Unlike other popular forms, where yoga is often confused with higher mental planes, Iyengar Yoga focuses on intensely working the body. Breathing techniques come later when the student has perfected his postures, quite unlike the common perception that one begins with pranayam.
Unconventional ways were used to get Usha's body going. One day Guruji would use a huge red Swiss ball, on another, he would hang Usha by a rope to get her body parts to move. He made her use an elaborate set of props made of wooden bricks and pillows to raise her leg only to change the focus to her hip bone the next minute. Just when Usha felt she was getting comfortable in a pose, he would move the goal post or suggest something more painful.
Even as Usha slowly recovered, scores of other students from around the world also moved back to health at the medical class at the institute. There was a student practising a specially designed sequence of forward bending poses to correct the compression of the spine, another wanted to get rid of her vertigo. Not everyone can do yogic poses even if their body allows it.
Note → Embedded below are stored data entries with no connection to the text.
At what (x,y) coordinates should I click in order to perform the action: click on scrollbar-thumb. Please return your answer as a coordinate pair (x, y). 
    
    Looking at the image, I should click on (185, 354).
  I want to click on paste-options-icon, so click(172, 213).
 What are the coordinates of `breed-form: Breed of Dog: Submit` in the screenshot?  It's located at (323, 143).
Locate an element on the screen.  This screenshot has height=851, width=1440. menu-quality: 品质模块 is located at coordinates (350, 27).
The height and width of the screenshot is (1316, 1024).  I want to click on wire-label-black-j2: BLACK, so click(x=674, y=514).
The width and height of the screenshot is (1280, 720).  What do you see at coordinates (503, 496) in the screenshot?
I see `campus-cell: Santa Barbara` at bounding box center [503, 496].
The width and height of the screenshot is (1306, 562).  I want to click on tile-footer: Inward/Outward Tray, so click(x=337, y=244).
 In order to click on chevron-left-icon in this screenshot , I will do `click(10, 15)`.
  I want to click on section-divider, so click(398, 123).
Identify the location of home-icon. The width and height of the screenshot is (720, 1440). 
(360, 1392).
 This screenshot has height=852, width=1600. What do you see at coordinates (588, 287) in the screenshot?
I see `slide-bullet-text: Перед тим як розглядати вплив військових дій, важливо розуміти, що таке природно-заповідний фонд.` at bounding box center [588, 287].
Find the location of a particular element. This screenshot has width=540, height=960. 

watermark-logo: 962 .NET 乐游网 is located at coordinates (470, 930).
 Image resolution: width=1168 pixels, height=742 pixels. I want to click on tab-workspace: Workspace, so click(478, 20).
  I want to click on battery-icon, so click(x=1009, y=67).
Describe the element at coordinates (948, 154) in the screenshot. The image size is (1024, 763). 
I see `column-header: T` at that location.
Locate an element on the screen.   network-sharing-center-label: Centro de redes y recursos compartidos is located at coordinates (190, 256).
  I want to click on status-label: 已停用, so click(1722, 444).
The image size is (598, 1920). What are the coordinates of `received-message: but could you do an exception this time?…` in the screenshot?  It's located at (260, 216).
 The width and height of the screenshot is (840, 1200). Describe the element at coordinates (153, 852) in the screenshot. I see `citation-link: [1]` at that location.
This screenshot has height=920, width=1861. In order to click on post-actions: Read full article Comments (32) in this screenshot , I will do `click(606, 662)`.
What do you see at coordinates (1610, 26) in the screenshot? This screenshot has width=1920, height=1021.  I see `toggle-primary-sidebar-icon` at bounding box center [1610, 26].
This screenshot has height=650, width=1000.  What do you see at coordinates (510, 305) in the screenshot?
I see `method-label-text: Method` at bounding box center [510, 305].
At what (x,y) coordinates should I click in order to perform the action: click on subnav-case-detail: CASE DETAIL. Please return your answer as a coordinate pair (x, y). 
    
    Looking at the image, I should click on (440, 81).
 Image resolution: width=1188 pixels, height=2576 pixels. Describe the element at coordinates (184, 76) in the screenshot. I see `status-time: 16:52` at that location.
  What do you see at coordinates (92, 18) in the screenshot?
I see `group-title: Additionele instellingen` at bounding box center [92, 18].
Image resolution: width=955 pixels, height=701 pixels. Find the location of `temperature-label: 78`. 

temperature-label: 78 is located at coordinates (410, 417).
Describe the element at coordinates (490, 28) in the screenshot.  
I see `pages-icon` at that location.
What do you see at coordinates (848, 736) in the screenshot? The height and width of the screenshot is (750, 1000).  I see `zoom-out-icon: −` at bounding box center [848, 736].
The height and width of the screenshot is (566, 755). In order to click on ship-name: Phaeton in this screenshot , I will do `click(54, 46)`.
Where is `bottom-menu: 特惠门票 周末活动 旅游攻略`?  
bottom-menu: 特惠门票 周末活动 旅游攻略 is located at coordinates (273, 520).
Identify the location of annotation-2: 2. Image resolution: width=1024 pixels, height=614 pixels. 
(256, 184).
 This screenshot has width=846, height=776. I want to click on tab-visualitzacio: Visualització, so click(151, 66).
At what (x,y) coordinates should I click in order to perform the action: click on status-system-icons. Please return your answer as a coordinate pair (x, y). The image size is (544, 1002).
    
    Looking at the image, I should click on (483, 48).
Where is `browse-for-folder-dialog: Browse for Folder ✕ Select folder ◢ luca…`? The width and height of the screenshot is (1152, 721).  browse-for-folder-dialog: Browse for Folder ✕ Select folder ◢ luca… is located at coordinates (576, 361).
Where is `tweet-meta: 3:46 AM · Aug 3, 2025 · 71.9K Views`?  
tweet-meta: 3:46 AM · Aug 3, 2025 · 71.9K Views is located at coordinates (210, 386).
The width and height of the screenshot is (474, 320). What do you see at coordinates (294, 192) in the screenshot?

For example, a nervous person cannot do headstands as it will increase his nervous energy further. Instead, forward-bending poses are recommended to restore calmness to the head.
Usha is back home now at her ashram by the Ganga. She says it is difficult for the lay person to accept that yoga can come without spiritual benefits. Foreign students who come to her institute often stray to gurus who promise spiritual development. "Then after months of experimenting, they come back to find that it takes mental strength to pursue physical endurance through yoga,'' she says. "That is the hard truth."